Le livre ouvre des perspectives de recherche historique déjà initiées en son temps par Germaine Tillion, qui étudia plus particulièrement deux convois de femmes déportées à Ravensbrück, celui parti de France le 31 janvier 1944 dit des « 27 000 » et celui parti le 15 août 1944, dit des « 57 000 ». Elle s’intéressa à leur sort une fois libérées, cherchant à connaître la répercussion de leur déportation sur leur santé, leur carrière professionnelle, voire leur vie conjugale et familiale. Aujourd’hui, le travail monumental mené par la Fondation pour la mémoire de la déportation, à travers la publication du Livre-Mémorial des déportés de France arrêtés par mesure de répression et dans certains cas par mesure de persécution, 1940-1945 balise le terrain de futurs recherches historiques de ce type.
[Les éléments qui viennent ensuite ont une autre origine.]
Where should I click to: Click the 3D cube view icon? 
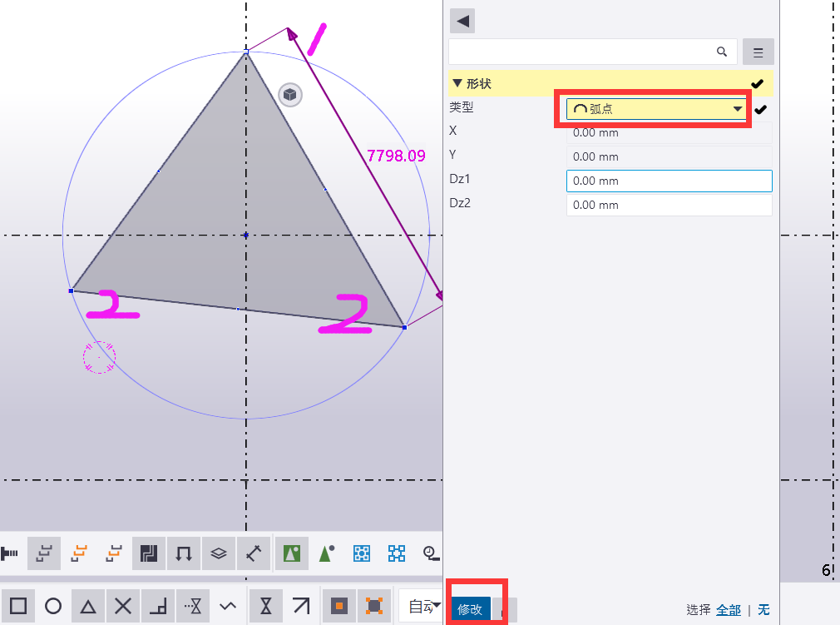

Les archives publiques, principalement celles du ministère des Anciens combattants, à travers les dossiers de pensions constitués après-guerre, permettent d’envisager les séquelles laissées par la déportation chez ces hommes et ces femmes et leur réinsertion sociale. En 1963 le ministère des Anciens combattants mit en place une commission d’attribution de secours spéciaux aux déportés victimes d’expériences pseudo-médicales chargée d’apprécier si « l’étiologie, la nature et la gravité des infirmités invoquées ouvraient droit au bénéfice des secours spéciaux » ; 446 dossiers de demandes d’indemnisation furent ouverts. La reconnaissance de leur statut (38 265 titres de déportés résistants et 62 104 titres de déportés politiques attribués) et de leur engagement (l’octroi de la carte de combattant volontaire de la résistance), la reconnaissance de la Nation à leur égard par la remise de décorations ont généré une masse d’archives qui permettent sans doute d’écrire aujourd’hui l’histoire du Revivre après des déportés. La presse de leurs associations est aussi riche de témoignages, pas moins de trente-sept titres conservés à la BNF, bulletins d’amicale par lieu de déportation, journaux d’associations nationales ou organes régionaux, du mensuel au trimestriel.
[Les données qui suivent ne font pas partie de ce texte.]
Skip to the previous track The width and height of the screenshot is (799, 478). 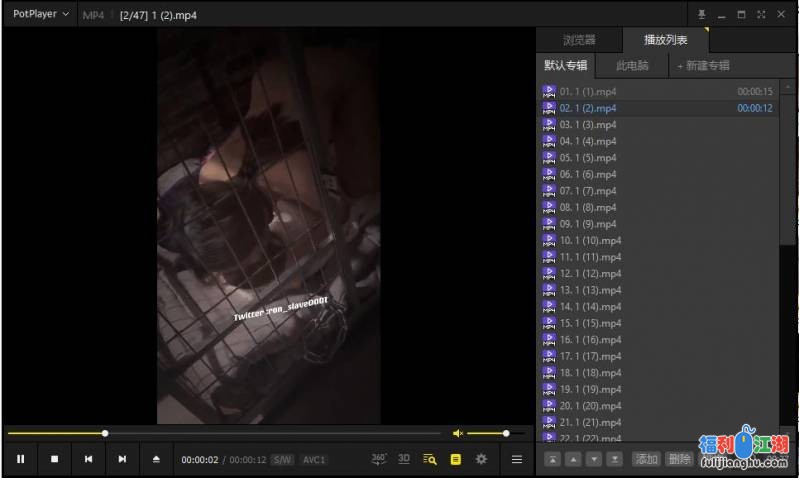(x=89, y=459)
La mémoire de la Résistance et de la déportation a rempli son rôle. Elle interroge maintenant le travail des historiens. André Bessière écrit à leur propos, « le champ leur restera bientôt libre à l’heure où disparaissent peu à peu les derniers témoins », son ouvrage est une invitation à continuer à le cultiver.

Lynda Khayat
Pour citer
Lynda Khayat, « Compte rendu de André Bessière, Revivre après. L’impossible oubli de la déportation, 2006 », Le Mouvement Social, et en ligne : http://mouvement-social.univ-paris1.fr/document.php?id=726.
Mise en ligne le 4 avril 2007.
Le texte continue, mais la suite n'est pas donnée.